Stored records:
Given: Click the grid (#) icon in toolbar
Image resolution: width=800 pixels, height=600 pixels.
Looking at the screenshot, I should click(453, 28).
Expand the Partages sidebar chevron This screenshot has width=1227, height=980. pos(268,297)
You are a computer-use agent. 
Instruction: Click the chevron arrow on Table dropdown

...

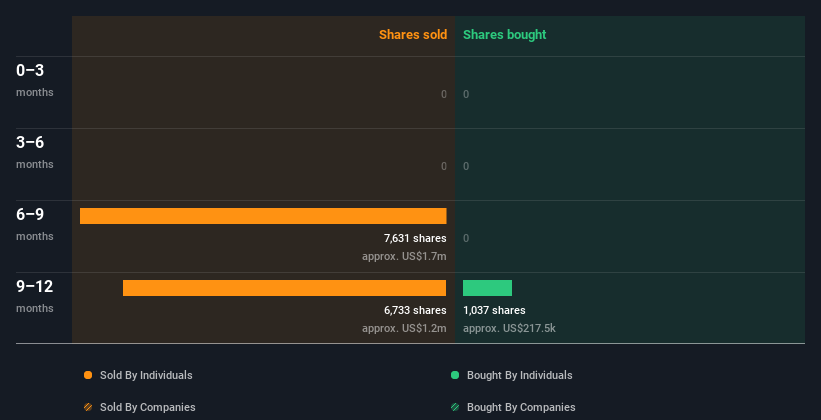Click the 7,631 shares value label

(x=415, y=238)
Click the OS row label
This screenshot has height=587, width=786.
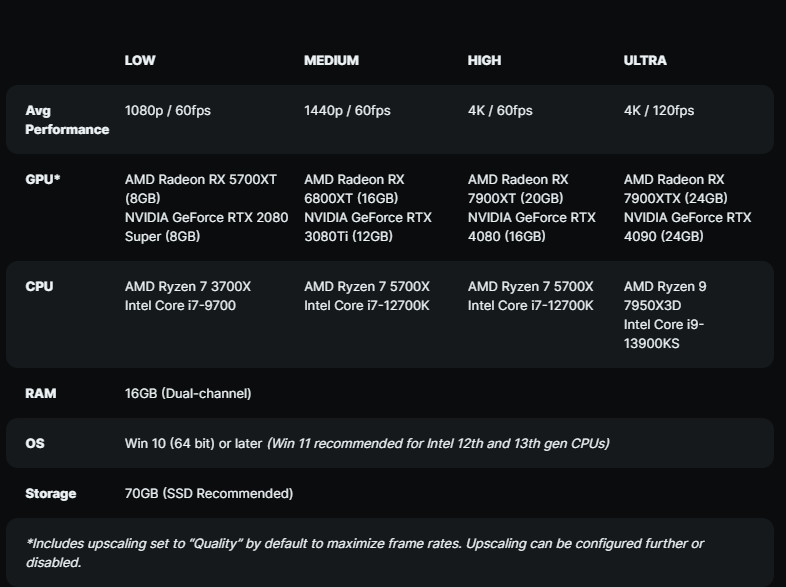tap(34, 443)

◆ **EXERCISE BRIEF**
What you return should be exactly the lines above, starting at the one with "Given: Click the grid (#) icon in toolbar" and ending at the one with "Instruction: Click the", and nothing else.

◆ **WORKED SOLUTION**
Given: Click the grid (#) icon in toolbar
Image resolution: width=800 pixels, height=600 pixels.
Looking at the screenshot, I should click(453, 28).
Expand the Partages sidebar chevron This screenshot has width=1227, height=980. pos(268,297)
You are a computer-use agent. 
Instruction: Click the chevron arrow on Table dropdown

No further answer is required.